Senza queste patologie preesistenti, hanno sostenuto i ricercatori della Tufts University, tutte queste persone colpite dal Coronavirus non avrebbero avuto bisogno di un ricovero (“Study Estimates Two-Thirds of COVID-19 Hospitalisations do to four conditions”).
La professionalità avrebbe, peraltro, imposto, a giornaliste e giornalisti, di informare sul fatto che, secondo i dati sanitari europei, il tabagismo, l’obesità, la mancanza di esercizio fisico e la cattiva alimentazione, uccidono più del Covid-19. Senza contare che in Africa, ogni anno, cento volte più persone, rispetto a tutti i morti di Covid-19, soccombono a causa della tubercolosi, della malaria e delle conseguenze della malnutrizione.
Ciononostante, per più di un anno, il Coronavirus è stato presentato come il problema numero uno dell’umanità suffragato da cifre e numeri, quotidianamente snocciolati in modo acritico, da giornali, radio e televisioni di tutto il mondo.
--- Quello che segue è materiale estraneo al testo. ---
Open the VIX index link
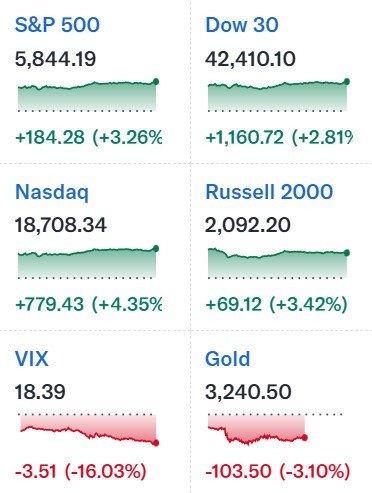Screen dimensions: 372x493 click(x=32, y=359)
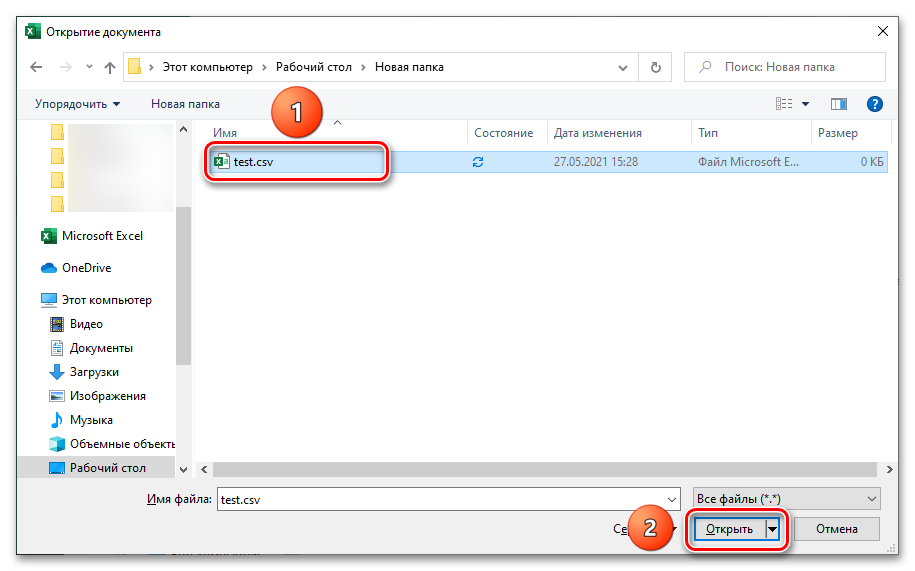The image size is (915, 571).
Task: Click the Back navigation arrow
Action: (36, 67)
Ma c’è di più: l’isolamento, a cui sono stati costretti molti stati del Sud del mondo, a causa degli scenari catastrofici, che poi si sono rivelati assolutamente esagerati, ha parzialmente causato il crollo dell’economia informale in questi stessi paesi. Le conseguenze sono l’aumento della miseria, della fame e dei decessi che vanno ben oltre ciò che il virus avrebbe mai potuto causare. Ci sono ottimi di studi sull’argomento, realizzati da prestigiose università e da organizzazioni di aiuto allo sviluppo. Come giornalisti, bisognerebbe prendersi il tempo di leggerli, per farsi un’idea di quanto sia complesso il fenomeno. Invece, spesso, ci si accontenta di ripetere meccanicamente le cifre e le statistiche propinate dalle autorità sanitarie e dai governi. Si tratta sicuramente di un modo molto comodo ma che non rende giustizia all’informazione.
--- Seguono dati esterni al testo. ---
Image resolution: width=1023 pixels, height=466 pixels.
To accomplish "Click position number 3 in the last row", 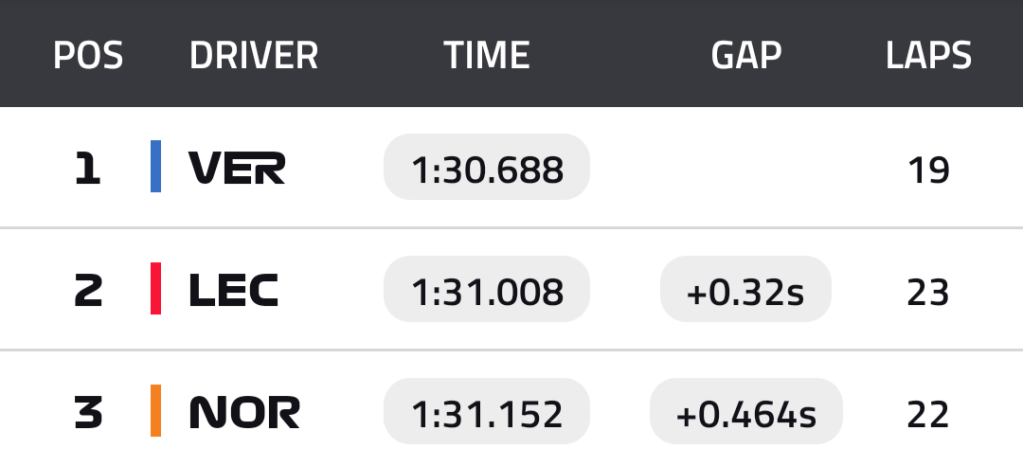I will (88, 412).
Intendiamoci! Non si tratta di banalizzare la pandemia che è senza dubbio pericolosa, soprattutto per i soggetti in età avanzata e con gravi malattie. Infatti, una persona anziana su cinque può morire a causa del virus. D’altra parte, il tasso di mortalità per gli under 20 senza malattie pregresse è lo 0,00004%, una percentuale appena misurabile. Per i giovani sani, un’infezione di questo tipo è pericolosa quanto farsi un giro in bicicletta.